Scottish Independent Review of the use, safety and efficacy of transvaginal mesh implants in the treatment of stress urinary incontinence and pelvic organ prolapse in women April 2017

12th April 2017

The Scottish Independent Review of the use, safety and efficacy of transvaginal mesh implants in the treatment of stress urinary incontinence and pelvic organ prolapse in women

Final Report March 2017 has now been published and can be accessed HERE The review highlights both positive and negative aspects in relation to vaginal mesh usage for the treatment of stress urinary incontinence and prolapse. In line with other reports produced it separates out treatment of stress incontinence from treatment of prolapse.

The report emphasises the following which we feel that the BSUG membership should be fully aware of:

Ensuring that patients are clear about all the different treatment options.
This is in line with the Montgomery ruling and GMC guidance and must include the option of doing nothing and also conservative measures.

Working in an MDT.
This is in line with modern practice and is art of the working practice required for BSUG accreditation of units.

Reporting adverse events.
Again demonstration of this is part of BSUG accreditation as is data entry onto the database.

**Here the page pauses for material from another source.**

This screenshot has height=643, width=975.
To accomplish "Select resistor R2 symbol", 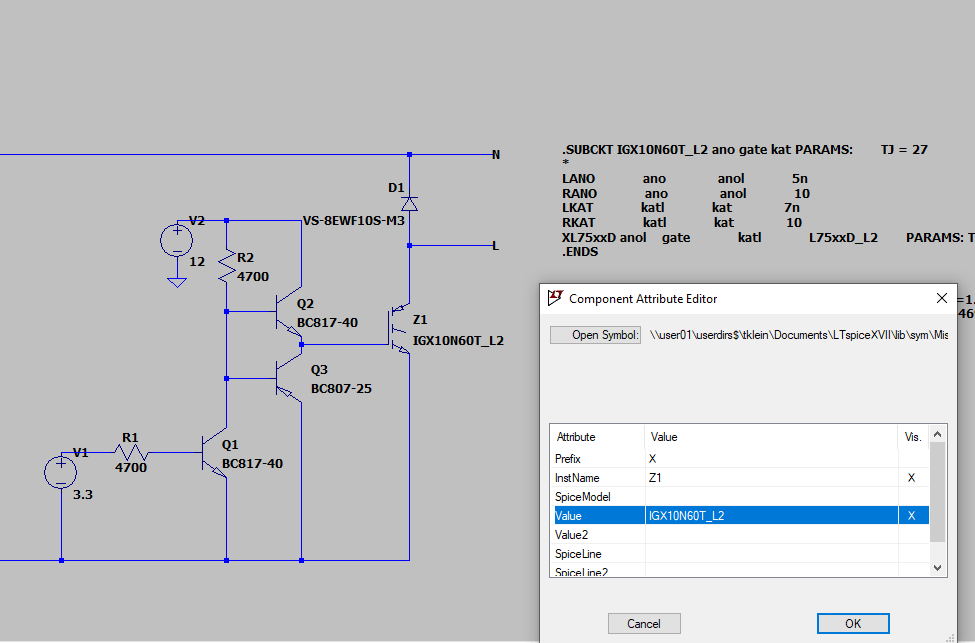I will (228, 263).
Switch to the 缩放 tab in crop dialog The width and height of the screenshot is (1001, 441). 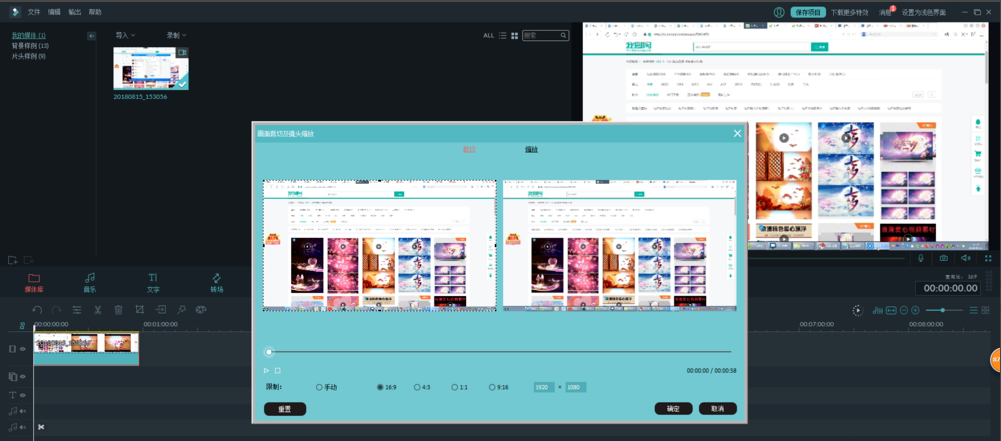(x=531, y=149)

This is also required for the GMC and forms part of the duty of candour.
Unit identification on the BSUG database for the removal of mesh requires data to be entered into the BSUG database and MHRA reporting.

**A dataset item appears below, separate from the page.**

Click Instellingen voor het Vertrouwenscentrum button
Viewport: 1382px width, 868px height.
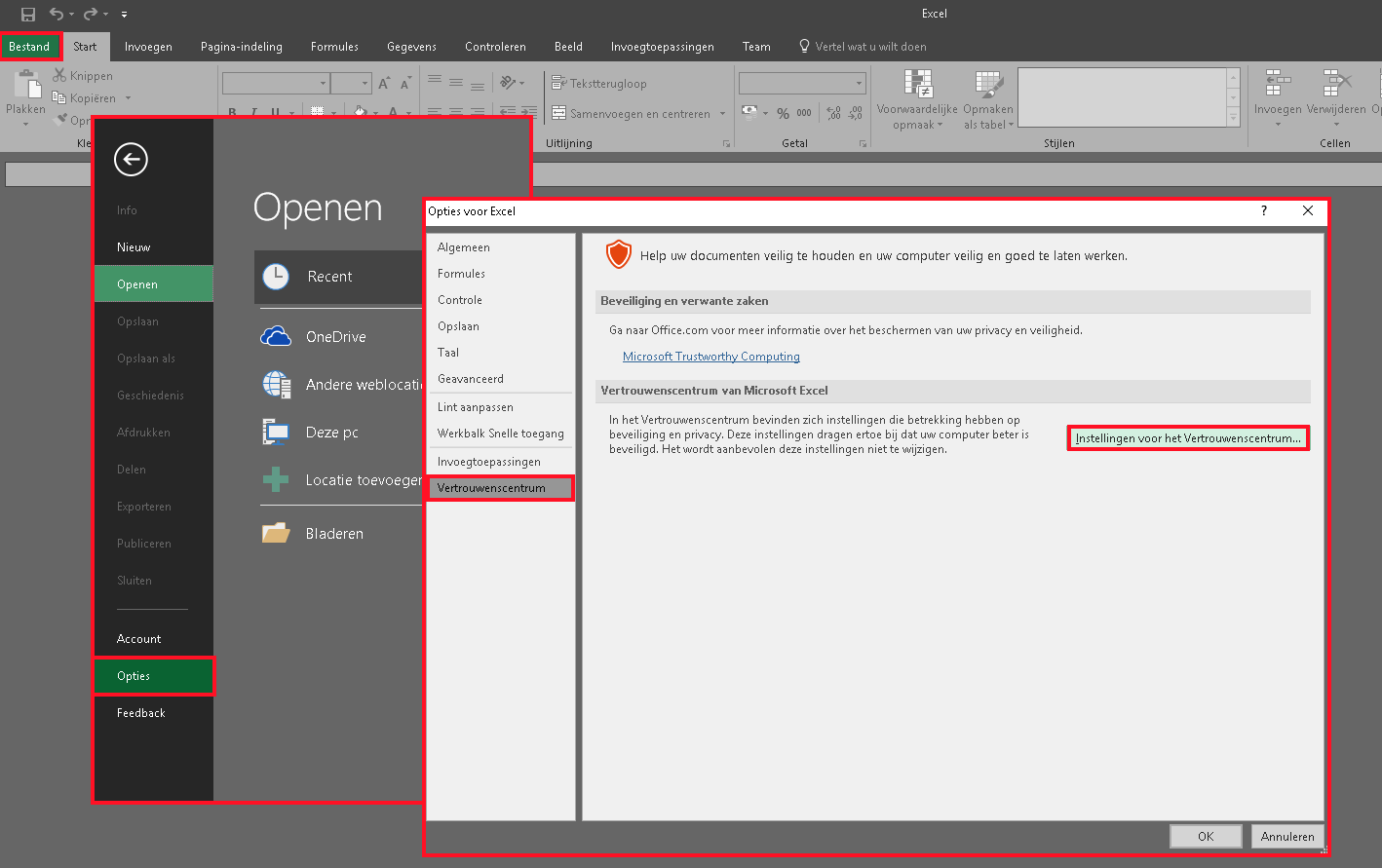pos(1187,438)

Importance of informed consent.
This is supported by BSUG. The governance committee are working with members to produce information leaflets for all aspects of urogynaecology care.

The leaflet endorsed by NHS England and Scotland and RCOG and BSUG for tapes in now recommended for use when women are considering a mesh tape for the management of incontinence.

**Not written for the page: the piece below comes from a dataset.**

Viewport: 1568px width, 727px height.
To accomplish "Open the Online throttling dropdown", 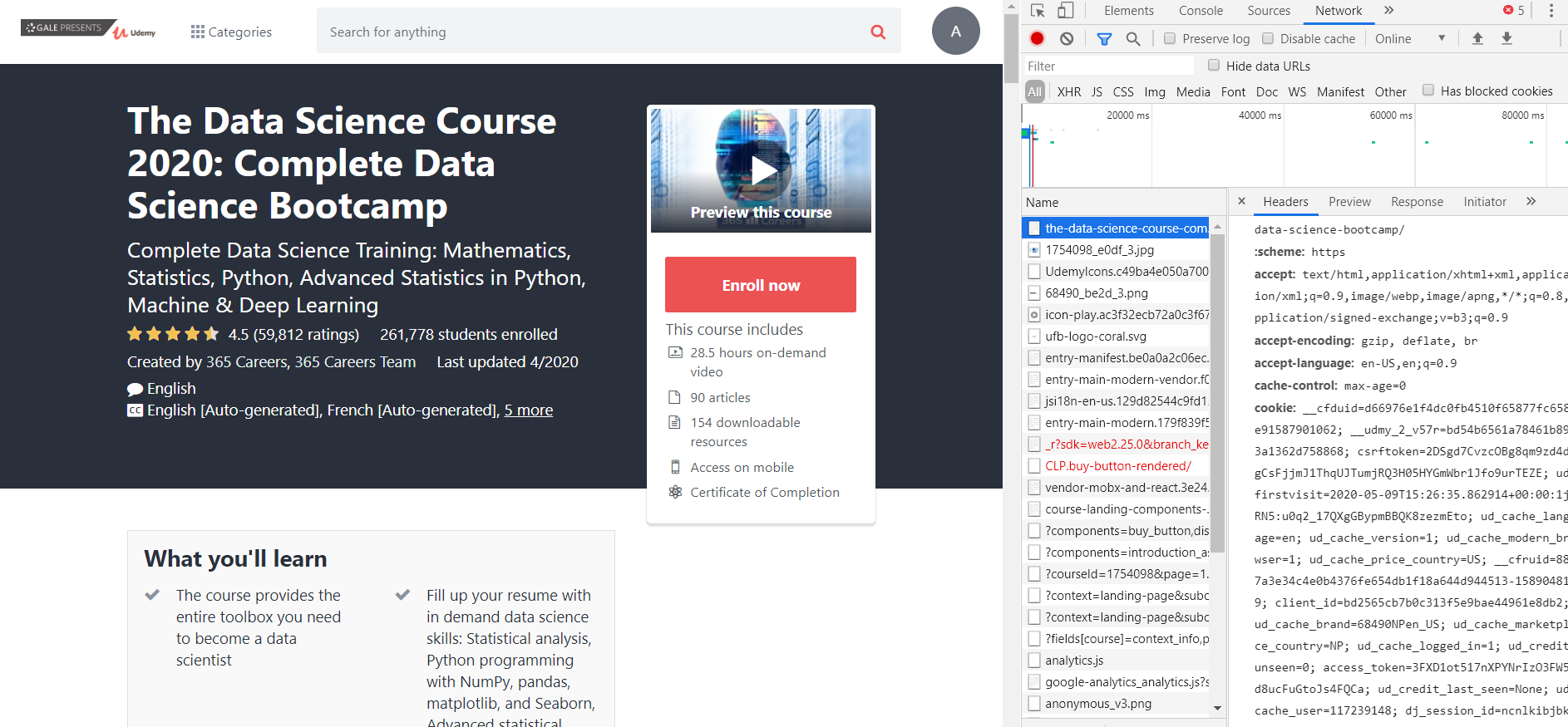I will point(1410,38).
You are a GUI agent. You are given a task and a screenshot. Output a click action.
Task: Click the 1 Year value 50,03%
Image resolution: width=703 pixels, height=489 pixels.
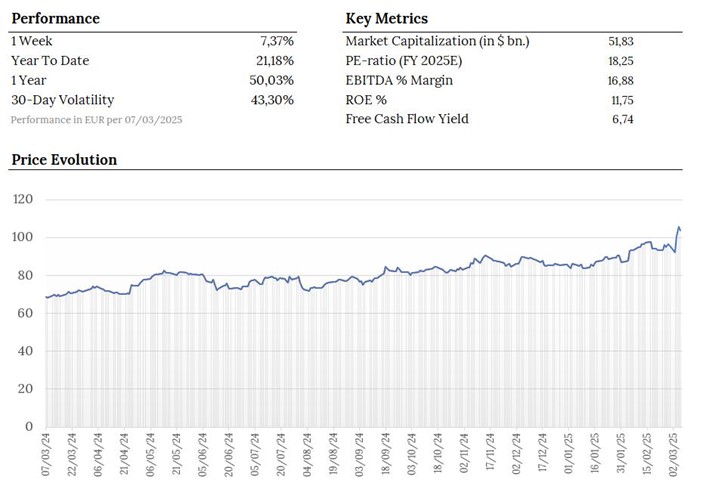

Lack of research regards outcome data.
If all members were to use the database then there would be a very large cohort that could inform practice moving forward.
They also identify difficulty in coding as poor coding or lack of appropriate codes makes data collection and analysis difficult.

Recommendation of retropubic tape rather than the obturator technique where a mesh tape is to be used for the treatment of stress urinary incontinence.

This is not in line with current Nice guidance.
The Nice review is currently underway and the document related to management of incontinence and prolapse is due in 2019.

Mesh for management of prolapse should not be used in primary treatment and its use should be undertaken only after MDT discussion.
Again it is not for BSUG to direct clinical practice and we await the new Nice guidance. BSUG accreditation requires MDT working.

We would encourage reading the report as it helps inform practice and highlights areas that members should be aware of. The findings are applicable to practice in the whole of the UK and not just Scotland.